Entries on target coordinates:
'''

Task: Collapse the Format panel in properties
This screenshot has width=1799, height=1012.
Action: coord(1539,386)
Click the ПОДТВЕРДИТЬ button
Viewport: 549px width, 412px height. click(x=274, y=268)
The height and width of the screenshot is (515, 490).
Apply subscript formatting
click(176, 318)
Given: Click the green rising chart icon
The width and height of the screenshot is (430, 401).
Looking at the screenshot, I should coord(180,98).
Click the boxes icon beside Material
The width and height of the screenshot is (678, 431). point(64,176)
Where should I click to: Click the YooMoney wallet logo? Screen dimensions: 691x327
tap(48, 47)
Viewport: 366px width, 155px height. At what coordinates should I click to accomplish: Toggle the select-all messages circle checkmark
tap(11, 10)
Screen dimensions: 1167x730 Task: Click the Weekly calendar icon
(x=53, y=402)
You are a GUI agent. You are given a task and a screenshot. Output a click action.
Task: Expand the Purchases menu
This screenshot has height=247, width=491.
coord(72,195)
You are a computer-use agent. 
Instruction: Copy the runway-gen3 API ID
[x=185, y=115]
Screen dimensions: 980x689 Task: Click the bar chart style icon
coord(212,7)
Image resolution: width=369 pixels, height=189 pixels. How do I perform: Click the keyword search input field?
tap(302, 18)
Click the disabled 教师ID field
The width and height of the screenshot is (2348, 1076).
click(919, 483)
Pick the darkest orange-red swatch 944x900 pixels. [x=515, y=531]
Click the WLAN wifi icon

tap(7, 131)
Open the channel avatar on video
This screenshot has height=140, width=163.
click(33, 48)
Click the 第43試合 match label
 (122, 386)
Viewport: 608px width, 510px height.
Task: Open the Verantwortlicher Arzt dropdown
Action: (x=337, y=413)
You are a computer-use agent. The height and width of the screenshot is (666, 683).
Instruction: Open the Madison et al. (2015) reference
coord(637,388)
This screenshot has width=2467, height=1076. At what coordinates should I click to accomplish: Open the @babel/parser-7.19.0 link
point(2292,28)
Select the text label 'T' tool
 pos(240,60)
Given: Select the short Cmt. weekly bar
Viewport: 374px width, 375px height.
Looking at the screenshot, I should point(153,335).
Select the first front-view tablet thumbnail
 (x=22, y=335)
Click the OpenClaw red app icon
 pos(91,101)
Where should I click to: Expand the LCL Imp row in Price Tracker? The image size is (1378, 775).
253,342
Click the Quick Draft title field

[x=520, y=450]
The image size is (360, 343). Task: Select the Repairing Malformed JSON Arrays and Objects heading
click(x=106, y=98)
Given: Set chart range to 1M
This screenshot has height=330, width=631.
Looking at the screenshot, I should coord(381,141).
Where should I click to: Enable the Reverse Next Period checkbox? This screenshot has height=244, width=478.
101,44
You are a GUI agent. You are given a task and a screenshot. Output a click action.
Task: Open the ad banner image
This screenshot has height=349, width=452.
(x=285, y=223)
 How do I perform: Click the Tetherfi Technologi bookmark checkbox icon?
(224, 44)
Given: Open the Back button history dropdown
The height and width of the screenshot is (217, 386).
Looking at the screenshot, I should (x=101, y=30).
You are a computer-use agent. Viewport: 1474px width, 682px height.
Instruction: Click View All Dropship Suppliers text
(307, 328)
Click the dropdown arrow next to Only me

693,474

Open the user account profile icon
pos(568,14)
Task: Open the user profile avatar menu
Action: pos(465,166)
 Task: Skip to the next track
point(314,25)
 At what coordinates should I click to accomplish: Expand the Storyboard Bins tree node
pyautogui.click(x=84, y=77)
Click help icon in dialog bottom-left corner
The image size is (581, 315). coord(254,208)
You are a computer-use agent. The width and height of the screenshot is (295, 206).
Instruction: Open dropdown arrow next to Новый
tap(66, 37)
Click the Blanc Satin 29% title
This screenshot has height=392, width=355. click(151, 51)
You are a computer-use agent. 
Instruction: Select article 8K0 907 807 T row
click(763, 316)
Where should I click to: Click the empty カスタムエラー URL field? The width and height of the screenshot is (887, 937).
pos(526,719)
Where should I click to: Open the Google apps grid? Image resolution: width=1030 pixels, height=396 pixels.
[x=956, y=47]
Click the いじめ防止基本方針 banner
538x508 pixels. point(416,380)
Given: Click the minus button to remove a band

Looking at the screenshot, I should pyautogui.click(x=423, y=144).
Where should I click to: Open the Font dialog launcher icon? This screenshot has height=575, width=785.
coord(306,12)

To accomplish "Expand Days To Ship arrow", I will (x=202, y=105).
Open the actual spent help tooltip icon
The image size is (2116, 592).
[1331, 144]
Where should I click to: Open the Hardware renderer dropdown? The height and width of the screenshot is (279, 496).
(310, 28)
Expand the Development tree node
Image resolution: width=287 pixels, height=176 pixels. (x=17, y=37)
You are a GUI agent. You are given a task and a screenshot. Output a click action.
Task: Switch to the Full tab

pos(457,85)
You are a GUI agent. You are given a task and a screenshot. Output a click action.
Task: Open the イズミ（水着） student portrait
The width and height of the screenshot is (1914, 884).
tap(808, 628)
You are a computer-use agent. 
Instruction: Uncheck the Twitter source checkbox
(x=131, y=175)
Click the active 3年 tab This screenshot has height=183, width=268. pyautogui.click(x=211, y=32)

'''

WHAT IS EXPECTED: Can you put all of the lines above into a Markdown table, with a Row column that numbers them and a Line column that holds each one, skipping any blank lines?

FINAL RESULT:
| Row | Line |
|---|---|
| 1 | Task: Collapse the Format panel in properties |
| 2 | This screenshot has width=1799, height=1012. |
| 3 | Action: coord(1539,386) |
| 4 | Click the ПОДТВЕРДИТЬ button |
| 5 | Viewport: 549px width, 412px height. click(x=274, y=268) |
| 6 | The height and width of the screenshot is (515, 490). |
| 7 | Apply subscript formatting |
| 8 | click(176, 318) |
| 9 | Given: Click the green rising chart icon |
| 10 | The width and height of the screenshot is (430, 401). |
| 11 | Looking at the screenshot, I should coord(180,98). |
| 12 | Click the boxes icon beside Material |
| 13 | The width and height of the screenshot is (678, 431). point(64,176) |
| 14 | Where should I click to: Click the YooMoney wallet logo? Screen dimensions: 691x327 |
| 15 | tap(48, 47) |
| 16 | Viewport: 366px width, 155px height. At what coordinates should I click to accomplish: Toggle the select-all messages circle checkmark |
| 17 | tap(11, 10) |
| 18 | Screen dimensions: 1167x730 Task: Click the Weekly calendar icon |
| 19 | (x=53, y=402) |
| 20 | You are a GUI agent. You are given a task and a screenshot. Output a click action. |
| 21 | Task: Expand the Purchases menu |
| 22 | This screenshot has height=247, width=491. |
| 23 | coord(72,195) |
| 24 | You are a computer-use agent.  |
| 25 | Instruction: Copy the runway-gen3 API ID |
| 26 | [x=185, y=115] |
| 27 | Screen dimensions: 980x689 Task: Click the bar chart style icon |
| 28 | coord(212,7) |
| 29 | Image resolution: width=369 pixels, height=189 pixels. How do I perform: Click the keyword search input field? |
| 30 | tap(302, 18) |
| 31 | Click the disabled 教师ID field |
| 32 | The width and height of the screenshot is (2348, 1076). |
| 33 | click(919, 483) |
| 34 | Pick the darkest orange-red swatch 944x900 pixels. [x=515, y=531] |
| 35 | Click the WLAN wifi icon |
| 36 | tap(7, 131) |
| 37 | Open the channel avatar on video |
| 38 | This screenshot has height=140, width=163. |
| 39 | click(33, 48) |
| 40 | Click the 第43試合 match label |
| 41 |  (122, 386) |
| 42 | Viewport: 608px width, 510px height. |
| 43 | Task: Open the Verantwortlicher Arzt dropdown |
| 44 | Action: (x=337, y=413) |
| 45 | You are a computer-use agent. The height and width of the screenshot is (666, 683). |
| 46 | Instruction: Open the Madison et al. (2015) reference |
| 47 | coord(637,388) |
| 48 | This screenshot has width=2467, height=1076. At what coordinates should I click to accomplish: Open the @babel/parser-7.19.0 link |
| 49 | point(2292,28) |
| 50 | Select the text label 'T' tool |
| 51 |  pos(240,60) |
| 52 | Given: Select the short Cmt. weekly bar |
| 53 | Viewport: 374px width, 375px height. |
| 54 | Looking at the screenshot, I should point(153,335). |
| 55 | Select the first front-view tablet thumbnail |
| 56 |  (x=22, y=335) |
| 57 | Click the OpenClaw red app icon |
| 58 |  pos(91,101) |
| 59 | Where should I click to: Expand the LCL Imp row in Price Tracker? The image size is (1378, 775). |
| 60 | 253,342 |
| 61 | Click the Quick Draft title field |
| 62 | [x=520, y=450] |
| 63 | The image size is (360, 343). Task: Select the Repairing Malformed JSON Arrays and Objects heading |
| 64 | click(x=106, y=98) |
| 65 | Given: Set chart range to 1M |
| 66 | This screenshot has height=330, width=631. |
| 67 | Looking at the screenshot, I should coord(381,141). |
| 68 | Where should I click to: Enable the Reverse Next Period checkbox? This screenshot has height=244, width=478. |
| 69 | 101,44 |
| 70 | You are a GUI agent. You are given a task and a screenshot. Output a click action. |
| 71 | Task: Open the ad banner image |
| 72 | This screenshot has height=349, width=452. |
| 73 | (x=285, y=223) |
| 74 |  How do I perform: Click the Tetherfi Technologi bookmark checkbox icon? |
| 75 | (224, 44) |
| 76 | Given: Open the Back button history dropdown |
| 77 | The height and width of the screenshot is (217, 386). |
| 78 | Looking at the screenshot, I should (x=101, y=30). |
| 79 | You are a computer-use agent. Viewport: 1474px width, 682px height. |
| 80 | Instruction: Click View All Dropship Suppliers text |
| 81 | (307, 328) |
| 82 | Click the dropdown arrow next to Only me |
| 83 | 693,474 |
| 84 | Open the user account profile icon |
| 85 | pos(568,14) |
| 86 | Task: Open the user profile avatar menu |
| 87 | Action: pos(465,166) |
| 88 |  Task: Skip to the next track |
| 89 | point(314,25) |
| 90 |  At what coordinates should I click to accomplish: Expand the Storyboard Bins tree node |
| 91 | pyautogui.click(x=84, y=77) |
| 92 | Click help icon in dialog bottom-left corner |
| 93 | The image size is (581, 315). coord(254,208) |
| 94 | You are a computer-use agent. The width and height of the screenshot is (295, 206). |
| 95 | Instruction: Open dropdown arrow next to Новый |
| 96 | tap(66, 37) |
| 97 | Click the Blanc Satin 29% title |
| 98 | This screenshot has height=392, width=355. click(151, 51) |
| 99 | You are a computer-use agent.  |
| 100 | Instruction: Select article 8K0 907 807 T row |
| 101 | click(763, 316) |
| 102 | Where should I click to: Click the empty カスタムエラー URL field? The width and height of the screenshot is (887, 937). |
| 103 | pos(526,719) |
| 104 | Where should I click to: Open the Google apps grid? Image resolution: width=1030 pixels, height=396 pixels. |
| 105 | [x=956, y=47] |
| 106 | Click the いじめ防止基本方針 banner |
| 107 | 538x508 pixels. point(416,380) |
| 108 | Given: Click the minus button to remove a band |
| 109 | Looking at the screenshot, I should pyautogui.click(x=423, y=144). |
| 110 | Where should I click to: Open the Font dialog launcher icon? This screenshot has height=575, width=785. |
| 111 | coord(306,12) |
| 112 | To accomplish "Expand Days To Ship arrow", I will (x=202, y=105). |
| 113 | Open the actual spent help tooltip icon |
| 114 | The image size is (2116, 592). |
| 115 | [1331, 144] |
| 116 | Where should I click to: Open the Hardware renderer dropdown? The height and width of the screenshot is (279, 496). |
| 117 | (310, 28) |
| 118 | Expand the Development tree node |
| 119 | Image resolution: width=287 pixels, height=176 pixels. (x=17, y=37) |
| 120 | You are a GUI agent. You are given a task and a screenshot. Output a click action. |
| 121 | Task: Switch to the Full tab |
| 122 | pos(457,85) |
| 123 | You are a GUI agent. You are given a task and a screenshot. Output a click action. |
| 124 | Task: Open the イズミ（水着） student portrait |
| 125 | The width and height of the screenshot is (1914, 884). |
| 126 | tap(808, 628) |
| 127 | You are a computer-use agent.  |
| 128 | Instruction: Uncheck the Twitter source checkbox |
| 129 | (x=131, y=175) |
| 130 | Click the active 3年 tab This screenshot has height=183, width=268. pyautogui.click(x=211, y=32) |